Another line of evidence towards the segregation of cell types in this species is that in some rare cases, a mature multinucleate stage can bypass the amoeboid stage, just entering into the multinucleate stage again (as reported in Marshall et al., 2008, Protist and Suga and Ruiz-Trillo, 2013, Developmental Biology). Moreover, the closely related species from the Sphaeroforma genus, do not have this amoeboid stage (see Marshall and Berbee, 2013, Protist). Thus, both the molecular and morphological differences are huge; enough – in our opinion – to merit the designation of different cell types separated temporally. We suggest keeping the denomination of “cell type”, but clarifying the ideas further. For example, we have rephrased the second paragraph of the Discussion which now reads as: “This would suggest that separation of functions as crucial as self-renewal and differentiation can occur in a unicellular context in a temporal manner, which pre-dates the exclusive ability of multicellular organisms to engulf both functionally distinct cell types within a single entity”.

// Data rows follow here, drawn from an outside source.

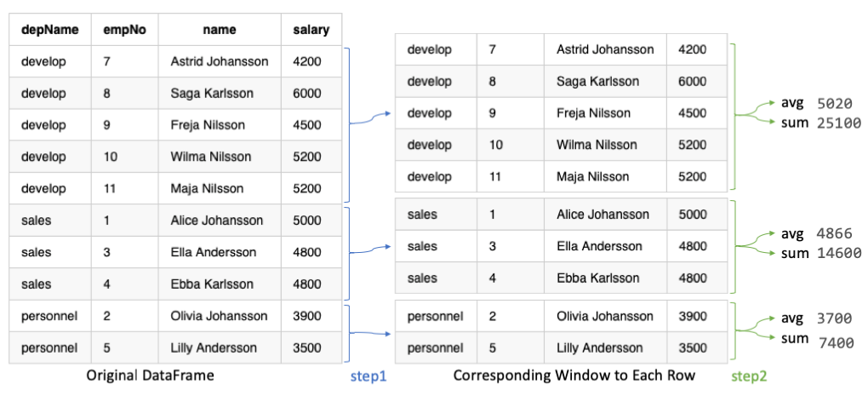This screenshot has height=396, width=868.
Task: Select Freja Nilsson in the right window table
Action: (593, 113)
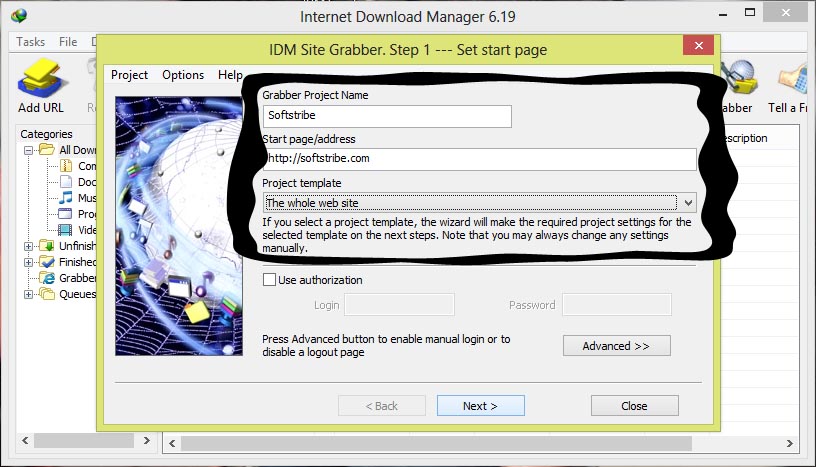Expand the Unfinished category node
Screen dimensions: 816x467
[x=28, y=246]
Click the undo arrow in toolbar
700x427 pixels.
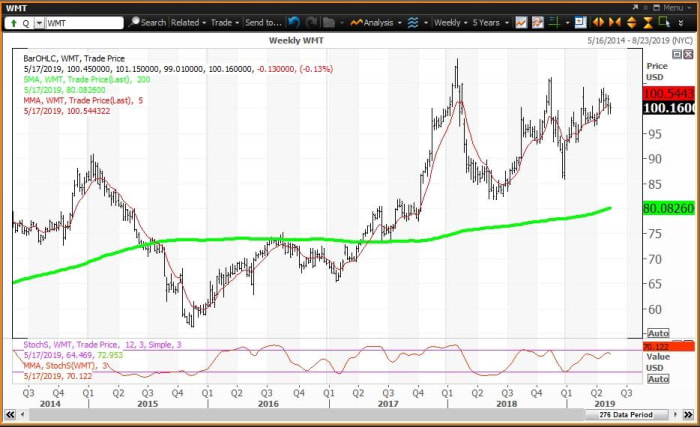293,21
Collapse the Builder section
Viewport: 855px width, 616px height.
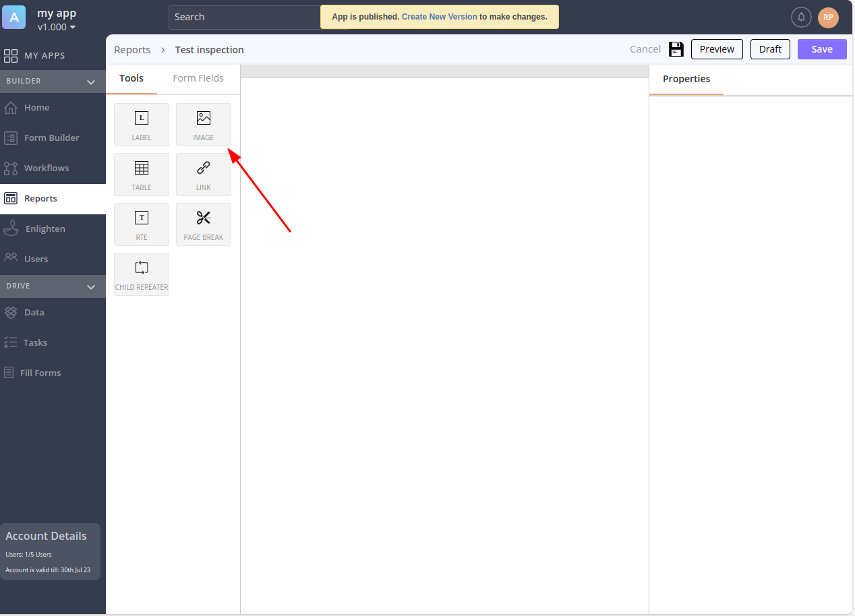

3) The analyses throughout the manuscript are very clear in showing the different biological functionalities of various stages in C. fragrantissima and C. owczarzaki, specifically, in a PCA of expression levels of orthologous genes in the two species, PC2 and PC3 separate cells based on proliferation and motility/adhesion. The authors' focus on thinking of these stages as "types" leads to some overstatements and reconsidering these statements in view of the biological functions would be more meaningful, e.g., the title of the section "Evidence of species-specific cell type evolution in Holozoa". Also the statement at the end of this subsection is stronger than needed – don't we know from the yeast cell cycle that genes for human cell proliferation are conserved eukaryotic genes?

Following the reasoning above, we think the cell type nomenclature could be used in this context, although we have toned down the text significantly. Specifically, a choanoflagellate cell, a filopodiated amoeba, a cystic coenoctye and a crawling amoeba are completely distinct in function, physiology and, obviously, gene expression profiles. In an evolutionary perspective, it is conceivable that the ancestors of some of those species might have had more cell types than those currently displayed. In fact, some extant species might have some cell types still unknown because they are not seen in culture conditions. However, if the definition of cell type is restricted to cells co-existing in one multicellular entity with some defined cell lineages, then we are open to include the changes. Our point is to broaden the definition of cell type, as we think that the frontiers between multicellular and unicellular species are blurrier than commonly thought.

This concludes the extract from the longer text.